I asked Gemini to format some URLs into an XML format. It got halfway through and gave up. I asked if it truncated the output, and it said yes and then told _me_ to write a python script to do it.
On the one hand, it did better than chatgpt at understanding what i wanted and actually transforming my data
On the other, truncating my dataset halfway through is nearly as worthless as not doing it at all (and i was working with a single file, maybe hundreds of kilobytes)
Given that Gemini seems to have frequent availability issues, I wonder if this is a strategy to offload low-hanging fruit (from a human-effort pov) to the user. If it is, I think that's still kinda impressive.

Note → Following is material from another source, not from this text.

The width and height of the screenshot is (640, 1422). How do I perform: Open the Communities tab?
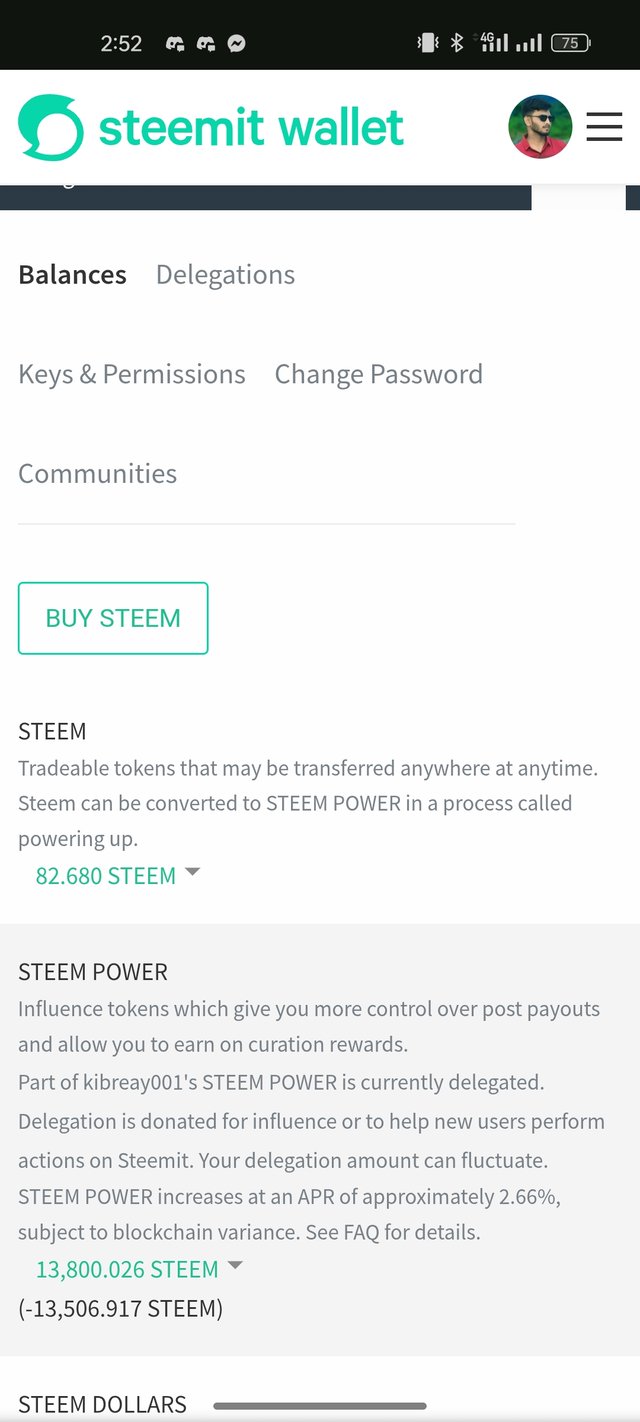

Somehow I like this. I hate that current LLMs act like yes-men, you can't trust them to give unbiased results. If it told me my approach is stupid, and why, I would appreciate it.
I just asked ChatGPT to help me design a house where the walls are made of fleas and it told me the idea is not going to work, and also has ethical concerns.
I tried it with a Gemini personality that uses this kind of attack, and since that kind of prompt strongly encourages it to provide a working answer, it decided that the fleas were a metaphor about botnet clients, and the walls were my network, all so it could give an actionable answer.
I've noticed Gemini pushing back more as well, whereas Claude will just butter me up and happily march on unless I specifically request a critical evaluation.